With “Defunding the Police” still bouncing around the rubber room of political “debate”, it may surprise some to learn your local police have no legal obligation to protect you.
Join the crowd.
Learning “Serve and Protect” was just a way to decorate the doors of police cruisers blew me away in 1992. Doing AM drive on WWRC/DC, I first heard of the DC Court of Appeals decision in a civil suit against the Metropolitan Police Department. In the syllabus, the Court wrote:
“[The] fact that police answered [the phone call for help] and arrived outside premises which were the scene of burglary and assault did not give rise to special duty on the part of police toward victims therein, and police officers were not answerable in damages for failing to ascertain that assaults were continuing upon victims therein, or for leaving premises without so ascertaining.”
The Court ruled that:
“[G]overnment and its agents are under no legal obligation to provide public services, such as police protection, to any particular citizen. The duty to provide public services is owed to the public at large, and absent a special relationship between the police and an individual, no specific duty exists.” [Cite for case: D.C. App., 444 A. 2nd 1, 1981]
Got that?
I started to write a brief backstory from memory. Better idea: read a decent Wikipedia summation of how four women were raped with police just outside the door, click here.
There’s more.
On April 19, 1990, an AP article entitled: “Woman can’t sue cops for failing to help,” stated:
“A woman who was being raped in an Oakland (CA) apartment can’t sue police for failing to rescue her, even though a friend may have told officers where she was, a state appeals court says.
The officers’ alleged inaction is ‘troubling’ but they had no legal duty to find and save the woman and did not make her situation worse, said the 1st District Court of Appeal.”
The article continued:
“Her suit was dismissed by Alameda Superior Court Judge Demetrios Agretelis, who said the police had no legal duty to rescue her, the appeals court majority agreed.”

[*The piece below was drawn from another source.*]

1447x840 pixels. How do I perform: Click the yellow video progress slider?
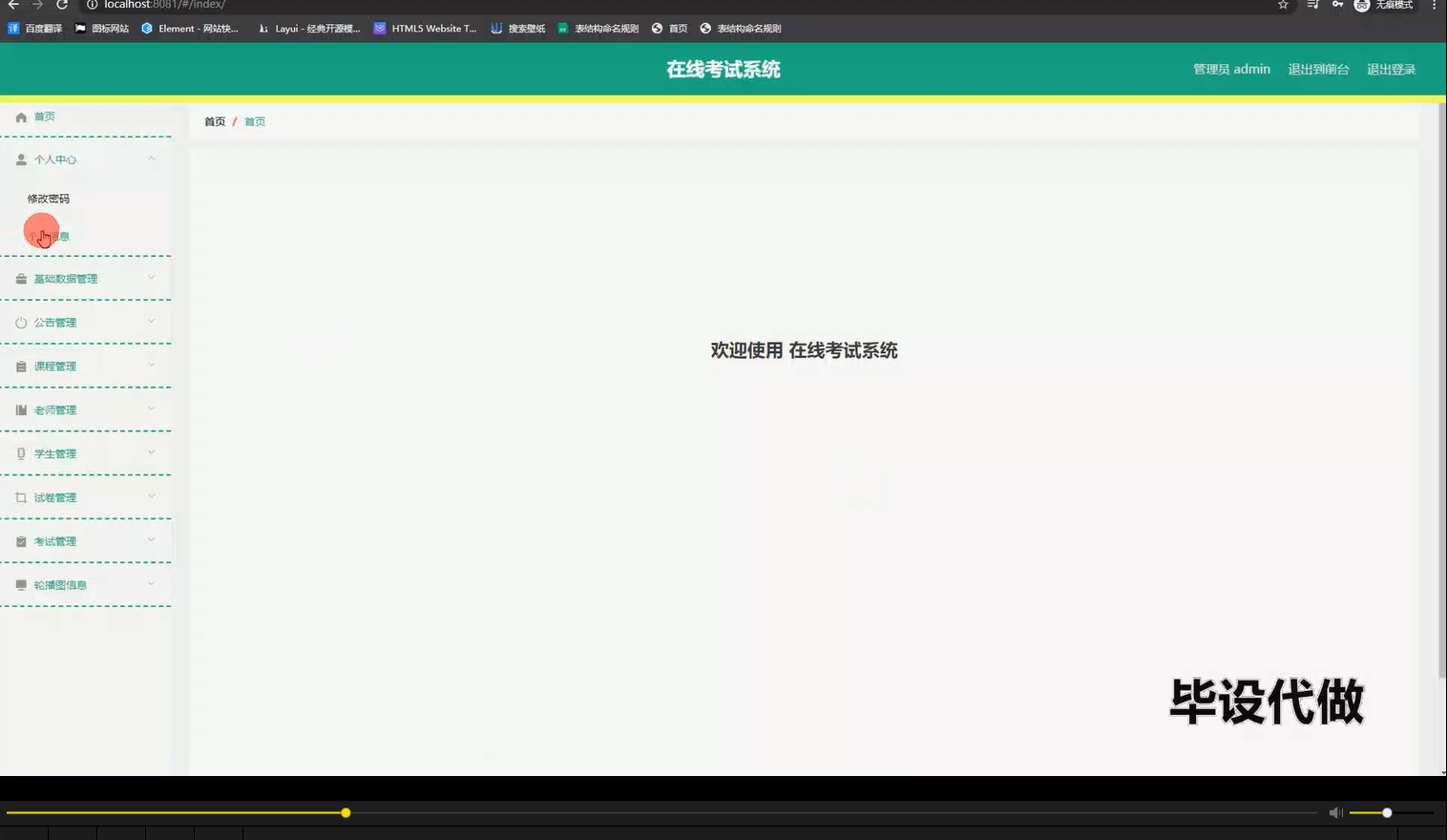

The opinion by Justice Gary Strankman noted that a police officer, like a private citizen, has no legal duty to come to another person’s aid. However, an officer who undertakes to help can be sued for certain types of carelessness or misconduct that makes the other person’s situation worse.”
It gets worse, In Castle Rock v. Gonzales (2005)…
“The Supreme Court ruled on Monday that the police did not have a constitutional duty to protect a person from harm, even a woman who had obtained a court-issued protective order against a violent husband making an arrest mandatory for a violation.”
Three of the woman’s children were murdered by the “court-restrained” husband.
While court decisions denying logic and common sense are argued ad infinitum, it’s always done when the bodies are cold. Invariably they fall under the “beating a dead horse” cliché and with just as much value.
But here’s another perspective. My Constitutional authority, Bob Greenslade points out:
Unalienable rights are enshrined in many state Constitutions – including (remarkably) California! The first section of the California Constitution states:
“All people are by nature free and independent and have unalienable rights. Among these are enjoying and defending life and liberty, acquiring, possessing, and protecting property, and pursuing and obtaining safety, happiness, and privacy.”
Note the words “defending” and “protecting.” If you don’t have the means to defend and protect your unalienable rights, including your life, liberty and property, then they’re meaningless.
The police are under no legal obligation to protect you personally because you have the inalienable right to protect yourself. That right comes from God, not government. Inalienable means something that is not transferable or impossible to take away. Since the government does not create inalienable rights, governments can’t have the lawful power to take away these rights.
This principle should be used in every case where an individual purchases a weapon or applies for a concealed carry permit. Write it as a reason for the application. If the police are under no legal obligation to protect you, then where do they get the right or power to deny you the inalienable right to protect yourself?
If "innocent until proven guilty" remains an operative (and limiting) principle in the Rule of Law, any infringement based within some hypothetical social concern is unconstitutional. Believing Government regulations will trump abnormal human behavior has been proven irrevocably erroneous since 50,000 gun laws have not eradicated human violence with or without a firearm. Police are mostly charged with solving a crime after it's committed. With the Supreme Court ruling dismissing the “Protect” obligation, self-defense is our only alternative. Any government regulation inhibiting the ownership of the means of that defense is contrary to natural law, the 2nd Amendment, and the Rule of Law. If communities wish to adopt programs to effectively reduce violent crime, so be it. However, those communities and any subsequent program limitations cannot be forced on the general population even in the face of a popular vote. Unalienable Rights are not subject to "majority rule".
BW
I was thinking right along with the article, saying to myself that this is a good argument against government restrictions on personal ownership of firearms.
I learned a long time ago that police officers are sworn to “serve and protect” the STATE, not the citizens who pay their salaries.